An aussie ale would be a good choice. Some pale malt, a little wheat, a little crystal and maybe some sugar if you want to make something like Cooper's. Probbably bitter it to 20-25 IBU.

Plenty of good recipes on the site if you have a poke around. I know Kai has made a good one.


----------



## sosman (21/1/06)

mobrien said:


> Righto - so in the last (I think it was the last!) Brissy bulk buy, for some reason I bought some of the aussie Pride of Ringwood (POR) flowers.
> 
> With Australia Day coming up, I'm thinking its a good time to use them.
> 
> ...


Although POR gets a bad rap, I find that with some more generous late additions it makes for quite a refreshing brew and I personally don't mind the flavour at all. Others have said that bittering to more than 20 IBU can result in harshness I can't really vouch for that.

Call me a philistine but if I was on a desert island and had to chose between a VB and Crown I would take the VB every time. 

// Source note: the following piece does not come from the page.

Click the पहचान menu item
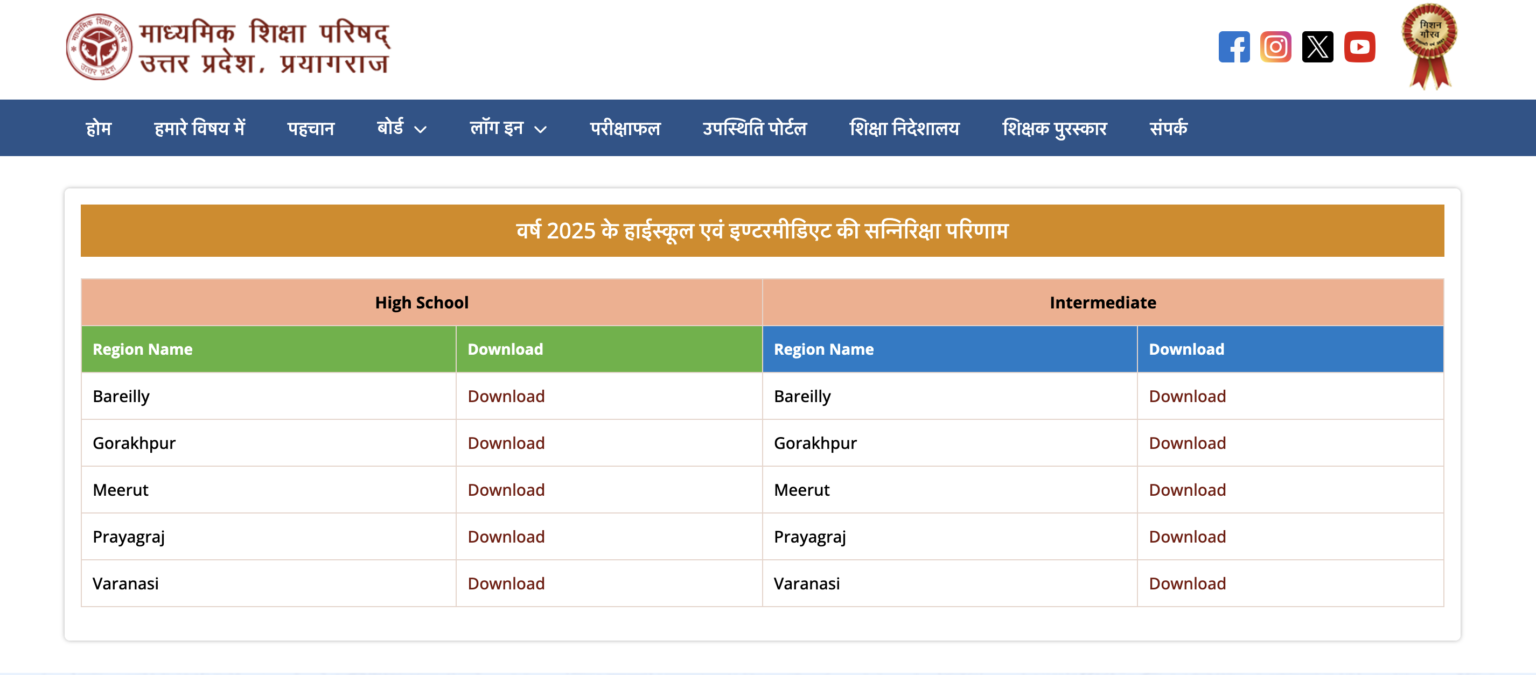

I'm guessing they wave a POR pellet over the Crown/Fosters fermenter.


----------



## Mr Bond (21/1/06)

POR to 27 ibu(one addition only),choose your base malt with a smidge of wheat and caramunich,pitch with a coopers reculture or a neutral 1056 type yeast,ferment @ 18/20c condition for 4 weeks and enjoy.


----------



## sosman (21/1/06)

Oh yeah and a recipe:

http://brewiki.org/brewsta/recipes/?sys=si...leAle.beer=view

Note that it probably doesn't quite fit any classic style but it was an enjoyable beer.


----------



## Kai (21/1/06)

Aaron said:


> Plenty of good recipes on the site if you have a poke around. I know Kai has made a good one.
> [post="103964"][/post]​




Award winning 

Actually, I didn't use PoR in mine at all, I used EKG.

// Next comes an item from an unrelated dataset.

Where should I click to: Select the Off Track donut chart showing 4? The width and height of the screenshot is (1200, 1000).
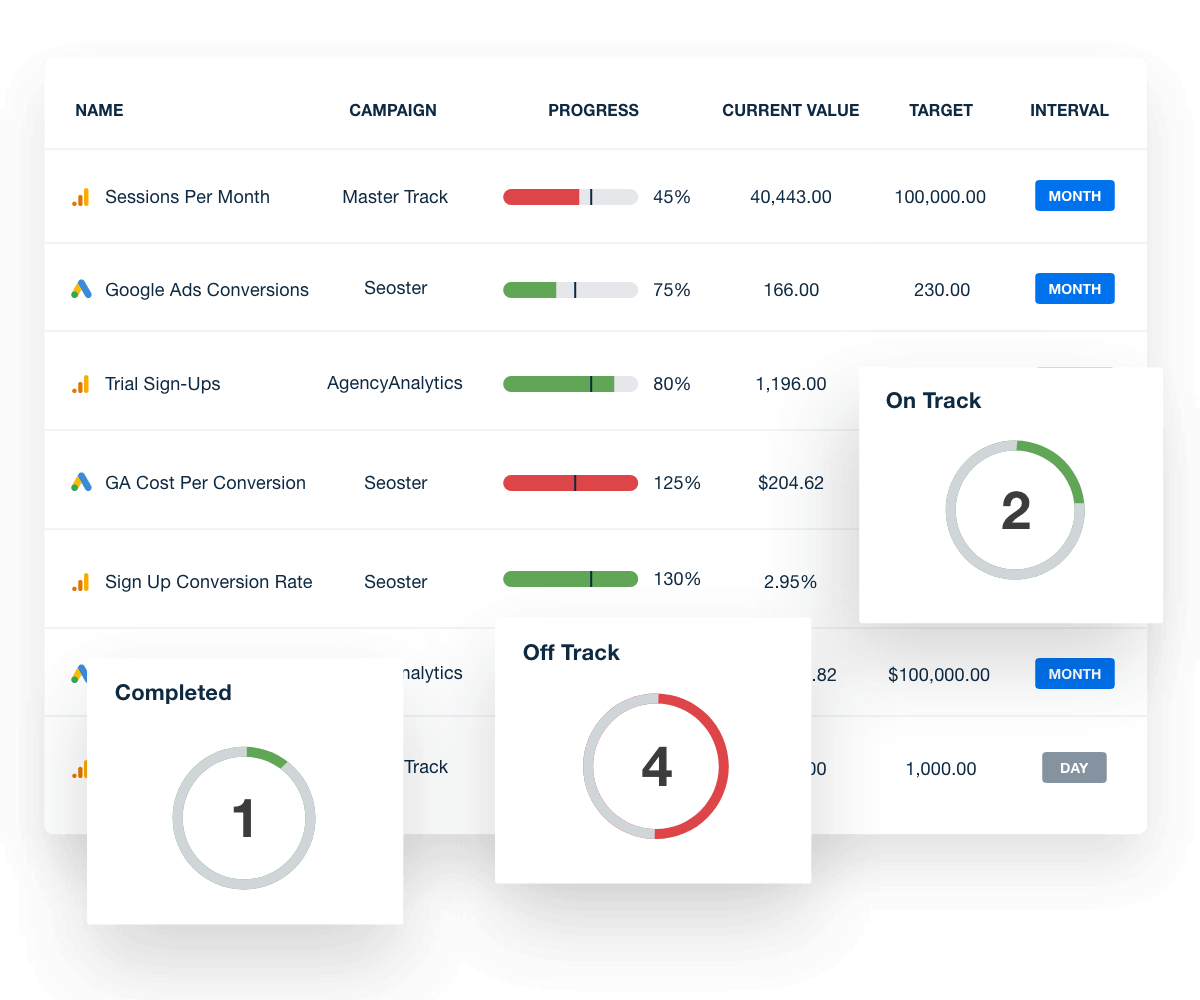pyautogui.click(x=656, y=766)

I think you can make an excellent beer with just 100% JW ale malt, PoR to 20-25 IBU & flavour additions if you like and whatever ale yeast pleases you -- the Coopers bottle yeast is always a good choice. Mash low, ferment cool and keep it to around 4-5% and you'll have a nice summer refresher that tastes nothing like VB.


----------



## JSB (21/1/06)

If its good enough for the Goat boys its good enough for me......The last APA I did was with POR for bittering was a cracker.... Prior to that I found Cascade and chinook to bitter....bordering on astringent....

Cheers
JSB


----------



## Mr Bond (21/1/06)

JSB said:


> If its good enough for the Goat boys its good enough for me......The last APA I did was with POR for bittering was a cracker.... Prior to that I found Cascade and chinook to bitter....bordering on astringent....
> 
> Cheers
> JSB
> [post="103995"][/post]​



What IBU did u shoot 4 with POR, and which variety did u use for flava /aroma.?

I was planning to do an apa soon with challenger/cascade ,but could be convinced to try with POR as I have some in stock from the aussie pale.

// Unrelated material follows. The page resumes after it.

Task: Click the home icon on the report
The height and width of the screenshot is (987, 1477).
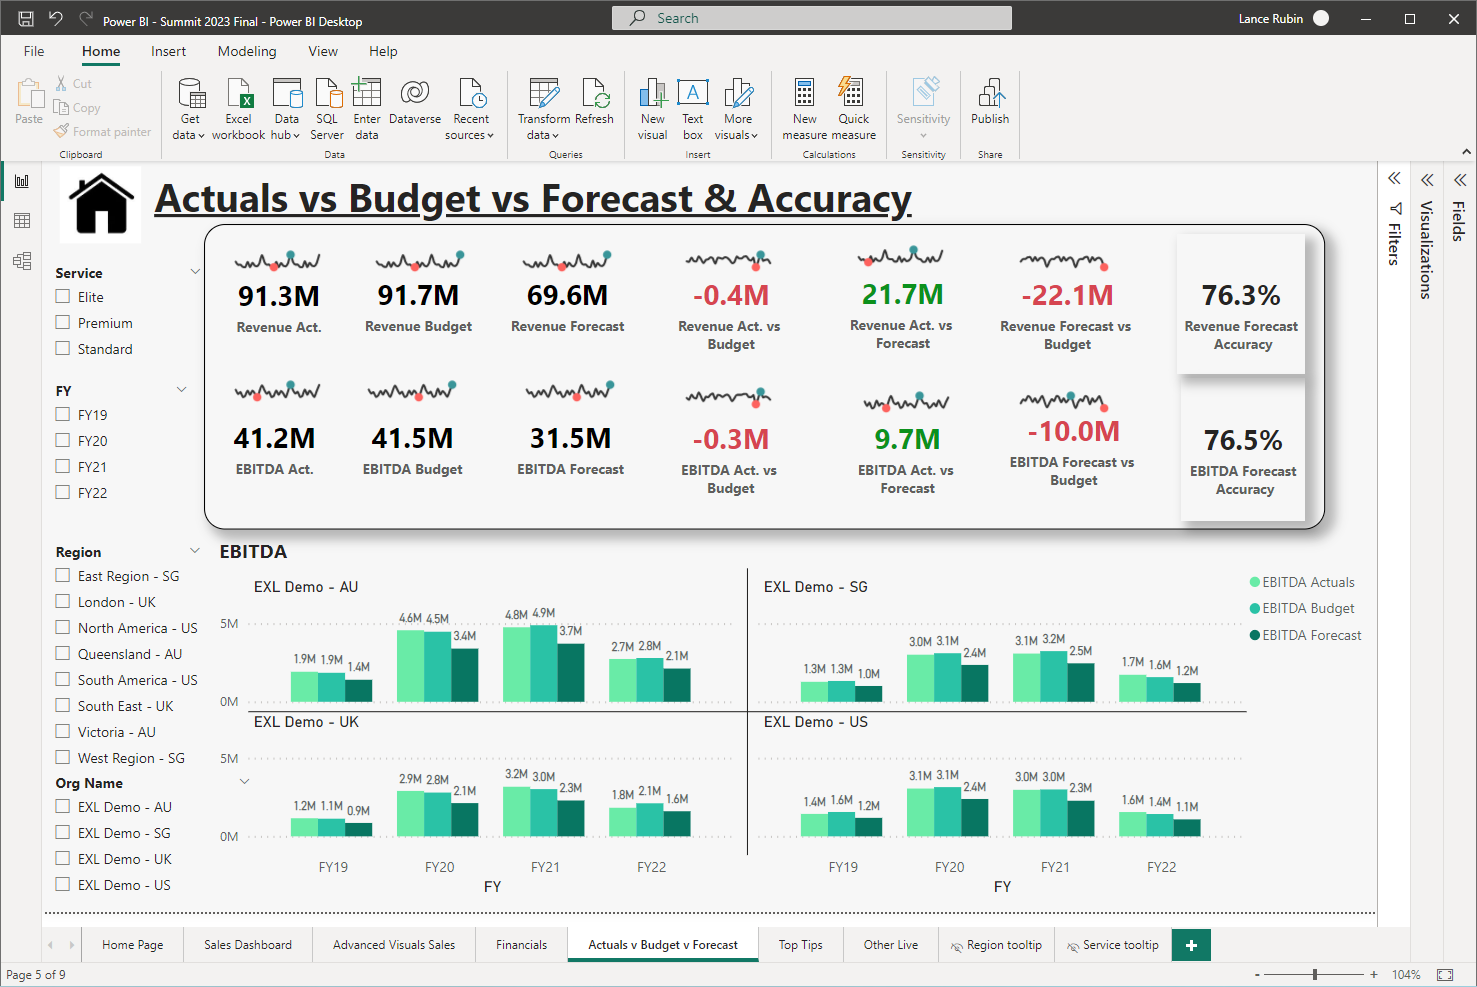Action: (101, 204)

Did u use 1056 or 1272? 1272 i could see working better with por.


----------



## mobrien (21/1/06)

Wow - thanks guys!

I think I'm going to do an Aussie Pale based on "AndrewQLD" recipe that is posted in the first linked thread above.

Comments anyone??

Matt

BeerSmith Recipe Printout - www.beersmith.com
Recipe: Aussie Pale Ale
Brewer: Matt
Asst Brewer: 
Style: Australian Pale Ale
TYPE: All Grain
Taste: (35)

Recipe Specifications
--------------------------
Batch Size: 37.85 L 
Boil Size: 42.00 L
Estimated OG: 1.043 SG
Estimated Color: 8.2 EBC
Estimated IBU: 27.3 IBU
Brewhouse Efficiency: 75.0 %
Boil Time: 60 Minutes

Ingredients:
------------
Amount Item Type % or IBU 
5.00 kg Pale Malt, Traditional Ale (Joe White) (5.Grain 79.6 % 
0.25 kg Wheat Malt, Malt Craft (Joe White) (3.5 EBGrain 4.0 % 
0.03 kg Crystal, Dark (Joe White) (230.0 EBC) Grain 0.5 % 
34.00 gm Pride of Ringwood plus [13.00%] (60 min) Hops 27.3 IBU 
1.50 items Whirlfloc Tablet (Boil 15.0 min) Misc 
1.00 kg Sugar, Table (Sucrose) (2.0 EBC) Sugar 15.9 % 
1 Pkgs Dry English Ale (White Labs #WLP007) Yeast-Ale 


Mash Schedule: Single Infusion, Light Body
Total Grain Weight: 5.28 kg
----------------------------
Name Description Step Temp Step Time 
Mash In Add 13.78 L of water at 74.2 C 65.6 C 75 min 
Mash Out Add 8.82 L of water at 94.7 C 75.6 C 10 min


----------



## Ducatiboy stu (21/1/06)

POR for bitterness with some cascade at 20min using Pale & Pilsner malts at 1044 @ 25-28 IBU is nice


----------



## Darren (21/1/06)

por to 25 IBU with duvell (wyeast 1388) yeast does it for me. 5% sucrose and any good qualiity base malt should do the trick.
Use this beer as your starter for a belgian strong ale next batch

cheers
Darren


----------



## Guest Lurker (22/1/06)

mobrien said:


> Wow - thanks guys!
> 
> I think I'm going to do an Aussie Pale based on "AndrewQLD" recipe that is posted in the first linked thread above.
> 
> Comments anyone??



Actually I just brewed Andrews recipe, except I dropped the sugar to 10%.
Details here
As a rule I dislike the taste of POR, but this is a very nice low body easy drinker. I let the ferment temp get a little high for recultured Coopers, its not real fruity, but it could be a bit cleaner, and I think it will also improve with some fridge time.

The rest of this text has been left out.